Hullo spends her day sitting in a rocking chair or at the dining room table. She hides much of her food in her napkin or glass of milk, so the staff stops giving them to her at meals. Her daughter and son-in-law visit about once every week or two, and they make a point to say hello to my mother (who is their age) and learn our names. Sometimes Hullo nods when she sees them, but often she keeps playing with her food. 

One night this spring, when Hullo's daughter and son-in-law stop for a visit, Hullo turns around in her chair and exclaims, “Hey! That's my daughter!” Her daughter runs to her and asks, “What's my name?” Hullo says the name, and her daughter throws her hands in the air and jumps. “That's my sister, but I'll take it!”
***

There are days... there are days when I am so tired. Exhausted. Even in my bones and clinging to the edges of my soul. The enormity of what's at stake and my own petty helplessness sticks to my thoughts and pushes the question, “What's the point of all this?” Visiting my mother in this mindset is a real challenge, especially when I arrive at the Memory Unit and find her rocking in a living room chair desperate to stand, breakfast and lunch and afternoon snack drooled down the front of her shirt, and her hair flying everywhere but the small elastic band that desperately clings to a few remaining hairs.

“Hi Mom,” I sigh and kneel in front of her chair. “Ready to go for a walk?” Her right eyebrow arches when she sees me. I force a smile and hold out my hands, palms up. She beams, exposing bits of strawberry yogurt mixed with crushed pills that ooze between her teeth. She sets her sticky hands in mine and we stand up together. After taking a minute or two to get her balance, she plods halfway through the dining room before stopping by the kitchen to examine the carpet. Tugging on her arm only cements her in place, so I either wait or guide her along with my arm behind her back.

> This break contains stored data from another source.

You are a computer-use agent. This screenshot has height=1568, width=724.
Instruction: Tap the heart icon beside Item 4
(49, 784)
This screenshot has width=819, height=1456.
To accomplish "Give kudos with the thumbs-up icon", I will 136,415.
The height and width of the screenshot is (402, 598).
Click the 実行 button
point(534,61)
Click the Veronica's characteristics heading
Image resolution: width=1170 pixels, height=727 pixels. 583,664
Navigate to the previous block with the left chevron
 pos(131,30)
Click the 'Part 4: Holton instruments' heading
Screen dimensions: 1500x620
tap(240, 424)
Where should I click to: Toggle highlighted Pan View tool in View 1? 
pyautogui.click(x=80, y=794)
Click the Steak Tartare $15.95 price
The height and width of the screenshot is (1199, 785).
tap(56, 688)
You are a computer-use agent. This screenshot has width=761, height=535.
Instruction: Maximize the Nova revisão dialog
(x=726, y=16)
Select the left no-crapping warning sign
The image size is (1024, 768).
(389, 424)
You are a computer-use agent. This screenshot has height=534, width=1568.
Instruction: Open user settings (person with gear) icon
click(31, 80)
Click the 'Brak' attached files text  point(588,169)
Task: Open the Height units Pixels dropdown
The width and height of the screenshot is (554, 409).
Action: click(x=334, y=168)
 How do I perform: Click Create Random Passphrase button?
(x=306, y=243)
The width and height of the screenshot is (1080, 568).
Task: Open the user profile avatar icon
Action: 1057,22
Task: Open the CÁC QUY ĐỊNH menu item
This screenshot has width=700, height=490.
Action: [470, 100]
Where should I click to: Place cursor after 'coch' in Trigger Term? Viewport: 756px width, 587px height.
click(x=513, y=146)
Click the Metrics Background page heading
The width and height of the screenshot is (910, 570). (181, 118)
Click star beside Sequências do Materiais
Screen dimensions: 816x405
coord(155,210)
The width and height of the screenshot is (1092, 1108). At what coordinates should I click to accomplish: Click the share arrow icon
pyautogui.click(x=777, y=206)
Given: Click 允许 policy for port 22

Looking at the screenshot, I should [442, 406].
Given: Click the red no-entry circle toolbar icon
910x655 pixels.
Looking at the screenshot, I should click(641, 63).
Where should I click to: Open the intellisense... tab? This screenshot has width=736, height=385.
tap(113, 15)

SweetRoll greets us with, “What do you want” when we enter the room. I tell her we are going to get ready for supper, and she pulls the bedspread higher and says she would rather sleep.

I turn Mother's radio to an Oldies station or play a “Mom mix” cd we burned for her. SweetRoll grumbles it is too loud in the same breath she comments that it is a good song. I clean Mother in the bathroom, changing her clothes, washing her face and hands, regathering her ponytail, wiping the sleep from her eyes and applying moisturizer. A quick misting of body spray makes her laugh. Drool continually escapes the corner of her mouth, so I tuck some tissues into her collar to keep her shirt clean. 

She roams the room for a few minutes hunting electrical plugs. Once she spots one on the wall, her pace quickens and she reaches for it. Her balance won't allow her to bend over far enough to touch the sockets, so she straightens a bit and scoots on. Occasionally she spots me across the room, watching. I smile, and her face turns younger. For a few precious seconds, her eyes open wide with her smile and the Unit seems to disappear. Then, as quickly as saw me, her gaze moves on, ushering back a placid stare and the sheet-rock walls that suddenly feel very close.



We inevitably wind up in the living room after dinner to watch reruns of the same three or four sitcoms or Hallmark movies. Mother sits next to me, holding my hand as her eyelids push down on her eyes. Often, when she seems to be asleep, I glance at her and her eyes pop open.  She tilts her head to look at me and smiles. Some evenings, this happens almost every time I glance at her, as if she can sense me watching or we are co-conspirators in this very odd place. No matter how depressed or overwhelmed I feel, each smile she shares makes me feel like one of the luckiest people in the world.